___ Records for processing

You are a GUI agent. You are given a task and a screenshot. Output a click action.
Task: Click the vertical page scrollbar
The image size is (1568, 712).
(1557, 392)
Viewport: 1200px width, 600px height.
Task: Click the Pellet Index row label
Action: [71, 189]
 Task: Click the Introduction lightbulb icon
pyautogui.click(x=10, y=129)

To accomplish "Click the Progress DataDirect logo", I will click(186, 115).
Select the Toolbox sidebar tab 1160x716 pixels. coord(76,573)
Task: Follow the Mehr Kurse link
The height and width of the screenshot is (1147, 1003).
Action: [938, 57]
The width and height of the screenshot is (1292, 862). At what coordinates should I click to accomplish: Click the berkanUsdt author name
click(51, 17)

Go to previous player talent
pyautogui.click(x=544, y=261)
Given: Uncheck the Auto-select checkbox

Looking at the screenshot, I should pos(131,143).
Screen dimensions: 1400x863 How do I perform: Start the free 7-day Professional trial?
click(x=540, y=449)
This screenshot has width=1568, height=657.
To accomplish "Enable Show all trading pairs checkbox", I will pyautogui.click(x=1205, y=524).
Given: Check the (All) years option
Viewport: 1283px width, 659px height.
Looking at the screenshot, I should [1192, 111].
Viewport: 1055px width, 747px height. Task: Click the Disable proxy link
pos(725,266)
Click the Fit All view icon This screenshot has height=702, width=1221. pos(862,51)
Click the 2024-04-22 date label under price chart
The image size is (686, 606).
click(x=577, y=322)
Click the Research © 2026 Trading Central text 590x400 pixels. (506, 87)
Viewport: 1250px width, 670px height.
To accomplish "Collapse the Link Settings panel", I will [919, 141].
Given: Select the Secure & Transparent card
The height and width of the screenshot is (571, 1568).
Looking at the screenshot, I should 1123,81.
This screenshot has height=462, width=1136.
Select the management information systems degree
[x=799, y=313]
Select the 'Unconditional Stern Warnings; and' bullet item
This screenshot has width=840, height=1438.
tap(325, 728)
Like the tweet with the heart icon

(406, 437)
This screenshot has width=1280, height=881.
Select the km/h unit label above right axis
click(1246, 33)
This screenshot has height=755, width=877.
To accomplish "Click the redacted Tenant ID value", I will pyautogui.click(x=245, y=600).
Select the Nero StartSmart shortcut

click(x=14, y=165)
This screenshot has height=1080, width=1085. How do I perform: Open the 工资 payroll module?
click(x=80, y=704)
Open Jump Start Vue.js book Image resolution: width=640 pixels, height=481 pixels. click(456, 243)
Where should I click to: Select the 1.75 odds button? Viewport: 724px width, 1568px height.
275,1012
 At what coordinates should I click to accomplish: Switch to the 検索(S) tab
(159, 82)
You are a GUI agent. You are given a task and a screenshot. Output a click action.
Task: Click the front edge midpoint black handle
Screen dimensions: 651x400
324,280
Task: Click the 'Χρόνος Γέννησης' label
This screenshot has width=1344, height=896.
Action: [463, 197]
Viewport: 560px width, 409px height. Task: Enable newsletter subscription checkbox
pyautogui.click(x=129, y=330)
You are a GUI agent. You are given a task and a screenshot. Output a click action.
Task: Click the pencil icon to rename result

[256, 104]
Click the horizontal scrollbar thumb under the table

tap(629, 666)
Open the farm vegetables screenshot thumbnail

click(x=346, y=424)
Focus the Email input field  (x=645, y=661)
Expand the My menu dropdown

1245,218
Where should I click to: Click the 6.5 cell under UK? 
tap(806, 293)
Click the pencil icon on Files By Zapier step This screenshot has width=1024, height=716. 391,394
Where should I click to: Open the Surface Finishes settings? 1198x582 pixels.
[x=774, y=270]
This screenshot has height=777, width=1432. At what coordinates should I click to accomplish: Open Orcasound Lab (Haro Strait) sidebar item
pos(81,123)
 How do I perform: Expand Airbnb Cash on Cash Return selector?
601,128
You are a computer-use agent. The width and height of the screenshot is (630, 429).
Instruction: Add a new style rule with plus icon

______

> [What you are asked to do] Each of the lines above must appear again, unchanged.

> [The answer]
You are a GUI agent. You are given a task and a screenshot. Output a click action.
Task: Click the vertical page scrollbar
The image size is (1568, 712).
(1557, 392)
Viewport: 1200px width, 600px height.
Task: Click the Pellet Index row label
Action: [71, 189]
 Task: Click the Introduction lightbulb icon
pyautogui.click(x=10, y=129)

To accomplish "Click the Progress DataDirect logo", I will click(186, 115).
Select the Toolbox sidebar tab 1160x716 pixels. coord(76,573)
Task: Follow the Mehr Kurse link
The height and width of the screenshot is (1147, 1003).
Action: [938, 57]
The width and height of the screenshot is (1292, 862). At what coordinates should I click to accomplish: Click the berkanUsdt author name
click(51, 17)

Go to previous player talent
pyautogui.click(x=544, y=261)
Given: Uncheck the Auto-select checkbox

Looking at the screenshot, I should pos(131,143).
Screen dimensions: 1400x863 How do I perform: Start the free 7-day Professional trial?
click(x=540, y=449)
This screenshot has width=1568, height=657.
To accomplish "Enable Show all trading pairs checkbox", I will pyautogui.click(x=1205, y=524).
Given: Check the (All) years option
Viewport: 1283px width, 659px height.
Looking at the screenshot, I should [1192, 111].
Viewport: 1055px width, 747px height. Task: Click the Disable proxy link
pos(725,266)
Click the Fit All view icon This screenshot has height=702, width=1221. pos(862,51)
Click the 2024-04-22 date label under price chart
The image size is (686, 606).
click(x=577, y=322)
Click the Research © 2026 Trading Central text 590x400 pixels. (506, 87)
Viewport: 1250px width, 670px height.
To accomplish "Collapse the Link Settings panel", I will [919, 141].
Given: Select the Secure & Transparent card
The height and width of the screenshot is (571, 1568).
Looking at the screenshot, I should 1123,81.
This screenshot has height=462, width=1136.
Select the management information systems degree
[x=799, y=313]
Select the 'Unconditional Stern Warnings; and' bullet item
This screenshot has width=840, height=1438.
tap(325, 728)
Like the tweet with the heart icon

(406, 437)
This screenshot has width=1280, height=881.
Select the km/h unit label above right axis
click(1246, 33)
This screenshot has height=755, width=877.
To accomplish "Click the redacted Tenant ID value", I will pyautogui.click(x=245, y=600).
Select the Nero StartSmart shortcut

click(x=14, y=165)
This screenshot has height=1080, width=1085. How do I perform: Open the 工资 payroll module?
click(x=80, y=704)
Open Jump Start Vue.js book Image resolution: width=640 pixels, height=481 pixels. click(456, 243)
Where should I click to: Select the 1.75 odds button? Viewport: 724px width, 1568px height.
275,1012
 At what coordinates should I click to accomplish: Switch to the 検索(S) tab
(159, 82)
You are a GUI agent. You are given a task and a screenshot. Output a click action.
Task: Click the front edge midpoint black handle
Screen dimensions: 651x400
324,280
Task: Click the 'Χρόνος Γέννησης' label
This screenshot has width=1344, height=896.
Action: [463, 197]
Viewport: 560px width, 409px height. Task: Enable newsletter subscription checkbox
pyautogui.click(x=129, y=330)
You are a GUI agent. You are given a task and a screenshot. Output a click action.
Task: Click the pencil icon to rename result

[256, 104]
Click the horizontal scrollbar thumb under the table

tap(629, 666)
Open the farm vegetables screenshot thumbnail

click(x=346, y=424)
Focus the Email input field  (x=645, y=661)
Expand the My menu dropdown

1245,218
Where should I click to: Click the 6.5 cell under UK? 
tap(806, 293)
Click the pencil icon on Files By Zapier step This screenshot has width=1024, height=716. 391,394
Where should I click to: Open the Surface Finishes settings? 1198x582 pixels.
[x=774, y=270]
This screenshot has height=777, width=1432. At what coordinates should I click to accomplish: Open Orcasound Lab (Haro Strait) sidebar item
pos(81,123)
 How do I perform: Expand Airbnb Cash on Cash Return selector?
601,128
You are a computer-use agent. The width and height of the screenshot is (630, 429).
Instruction: Add a new style rule with plus icon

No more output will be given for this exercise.